Лечи — парень добрый. Не конфликтный. Всегда старающийся решить дело миром. Он не трус. И никогда не был таковым. Все об этом знают. Жизнь не раз проверяла Лечи на крепость духа и всегда он выходил победителем. Лечи никогда не остается равнодушным к чужой боли и, пожалуй, единственное, чего он боится, — это самому причинить кому-нибудь боль. Даже случайно. Такой он, Лечи. Был таким.
Лечи возвращается домой после долгого отсутствия. Дома — война. Она началась многим позже его отъезда. Лечи хотел забрать родных, но те сказали: мы не воюем. Нас не тронут. И ты оставайся там, где ты сейчас. Лечи послушался. Но вот приходит весть — отец серьезно болен. Лечи бросает все и тем же днем отправляется домой. Лечи застает свой дом в развалинах. Односельчане рассказывают ему об обстреле. Они сочувствуют ему. И себе. Хотя, на сочувствие уже не осталось сил. Его родное село — воплощенная скорбь. Кажется, что каждый камень исходит здесь безнадежным нескончаемым воем. Голоса каждого предмета, будь то осколок черепицы, искореженное дерево, изрешеченное ведро у колодца, сливаются в единый гул. Так вопит сама смерть. Лечи берет в руки оружие. Теперь это его война. Лечи уже не боится чужой боли. Боль врага даже сладостна для него теперь. Лечи мечтает найти тех двоих. Или хотя бы одного из них. Лечи знает, что заставит их умирать мучительно и долго, заставит их испытать боль каждого из своих погибших односельчан и ужас ледяной бесконечной скорби, выпавший на долю выживших. Ему снится это. Он молится об этом. И его молитвы услышаны. В один из дней подразделение, которым он командует, захватывает этих двоих в плен. Ночью Лечи идет в дом, в котором оборудована временная тюрьма. Он идет убивать. Когда он открывает дверь комнаты с заколоченными и зарешеченными окнами, в которой содержатся пленные, те мгновенно понимают это. Они забиваются по углам, их лица перекошены, в их глазах нет ничего, кроме бессильной покорности пригнанных на бойню овец. Лечи понимает, что эти существа не предпримут и малейшей попытки к сопротивлению.
Лечи криво усмехается и медленно вынимает серьезный нож.
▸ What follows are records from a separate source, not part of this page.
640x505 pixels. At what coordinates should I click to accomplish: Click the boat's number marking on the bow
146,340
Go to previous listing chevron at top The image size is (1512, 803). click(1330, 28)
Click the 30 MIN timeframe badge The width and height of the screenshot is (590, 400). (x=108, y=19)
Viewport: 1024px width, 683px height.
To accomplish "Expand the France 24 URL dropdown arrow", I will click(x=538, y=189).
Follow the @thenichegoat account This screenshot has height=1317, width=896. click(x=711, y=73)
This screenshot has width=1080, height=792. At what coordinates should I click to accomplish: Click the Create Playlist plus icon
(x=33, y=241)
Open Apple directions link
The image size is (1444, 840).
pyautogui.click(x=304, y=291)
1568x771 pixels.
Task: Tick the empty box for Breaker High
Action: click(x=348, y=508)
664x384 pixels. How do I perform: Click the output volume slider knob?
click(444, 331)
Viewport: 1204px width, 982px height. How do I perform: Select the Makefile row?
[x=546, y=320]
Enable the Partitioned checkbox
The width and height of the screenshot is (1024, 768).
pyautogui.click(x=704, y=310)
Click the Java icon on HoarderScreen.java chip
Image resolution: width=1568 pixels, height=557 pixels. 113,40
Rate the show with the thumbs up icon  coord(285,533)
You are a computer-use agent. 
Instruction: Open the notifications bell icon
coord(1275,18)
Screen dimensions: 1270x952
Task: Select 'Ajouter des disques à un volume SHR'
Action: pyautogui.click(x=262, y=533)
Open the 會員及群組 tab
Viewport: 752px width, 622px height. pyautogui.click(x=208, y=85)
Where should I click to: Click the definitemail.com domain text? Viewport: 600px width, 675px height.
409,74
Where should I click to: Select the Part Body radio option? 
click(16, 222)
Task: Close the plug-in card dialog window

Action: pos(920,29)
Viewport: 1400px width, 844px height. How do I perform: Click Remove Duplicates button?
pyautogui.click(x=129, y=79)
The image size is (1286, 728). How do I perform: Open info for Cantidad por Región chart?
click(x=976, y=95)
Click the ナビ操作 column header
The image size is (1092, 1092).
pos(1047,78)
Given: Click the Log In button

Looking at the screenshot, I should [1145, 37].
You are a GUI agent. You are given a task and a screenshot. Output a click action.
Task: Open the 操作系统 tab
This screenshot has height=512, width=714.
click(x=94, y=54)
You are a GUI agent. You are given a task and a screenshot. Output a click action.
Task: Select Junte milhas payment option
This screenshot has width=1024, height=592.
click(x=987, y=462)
Проверенная в деле закаленная сталь тускло блестит при свете немощной электролампочки.
Лечи делает шаг вперед. Внезапно останавливается. Долгим немигающим взглядом смотрит на двух, потерявших человеческое обличье, говнюков. Совсем ведь зеленые, сучьи дети, думает Лечи. Овцы. А я шел убивать хищников.
— Не я ваш палач — вдруг говорит он. — Вы сами.